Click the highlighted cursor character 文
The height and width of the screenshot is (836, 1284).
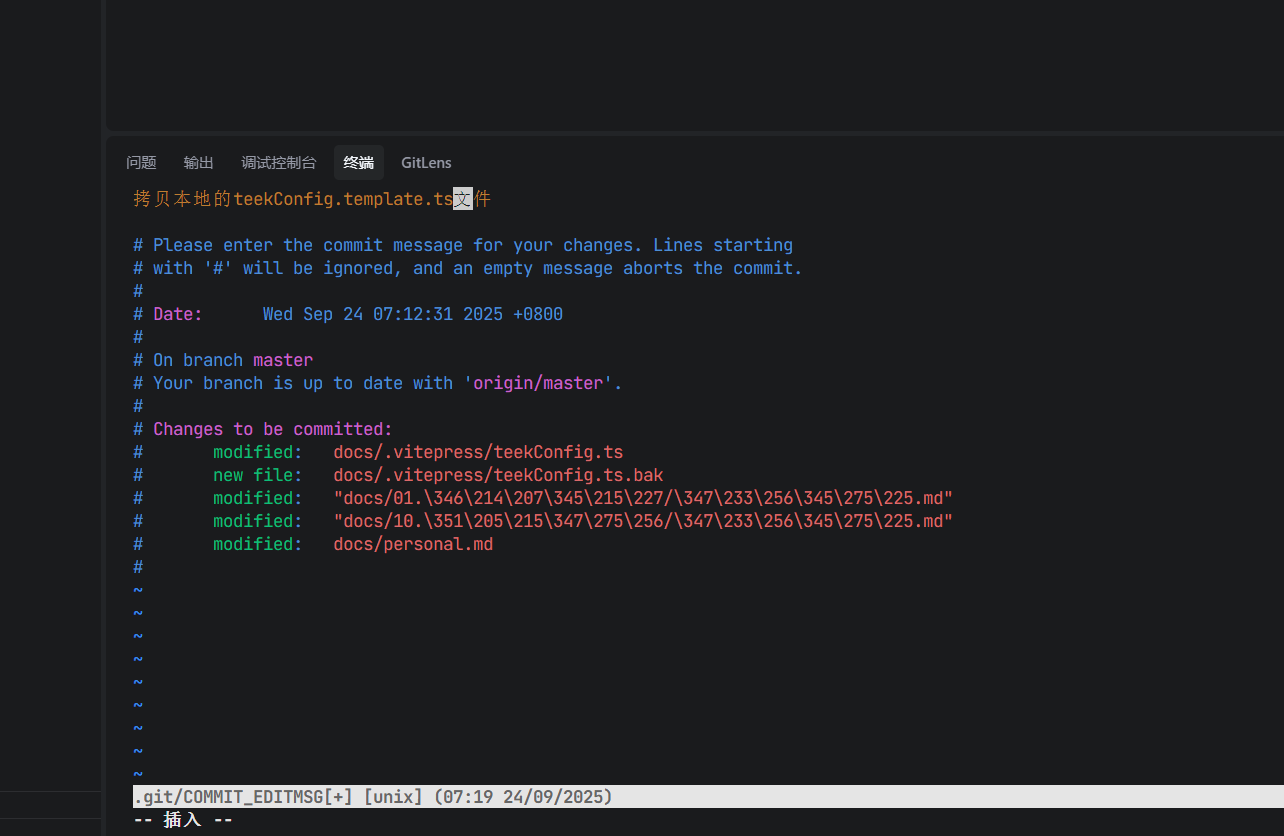462,199
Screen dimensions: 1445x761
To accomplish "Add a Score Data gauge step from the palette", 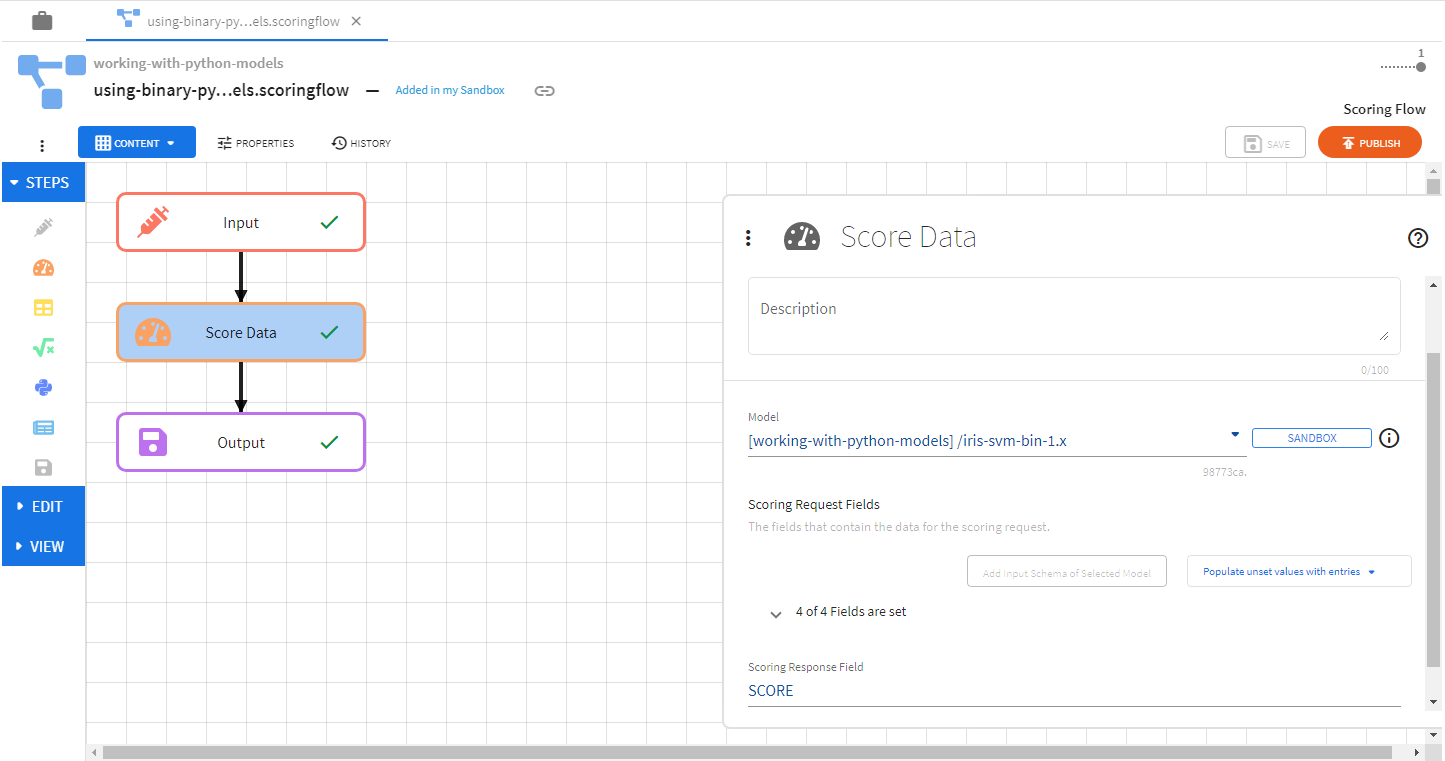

-*-

#### Problem statement:
Your task is to retype the records above in full and exactly, omitting the pictures.

#### Solution for this exercise:
Click the highlighted cursor character 文
The height and width of the screenshot is (836, 1284).
462,199
Screen dimensions: 1445x761
To accomplish "Add a Score Data gauge step from the palette", 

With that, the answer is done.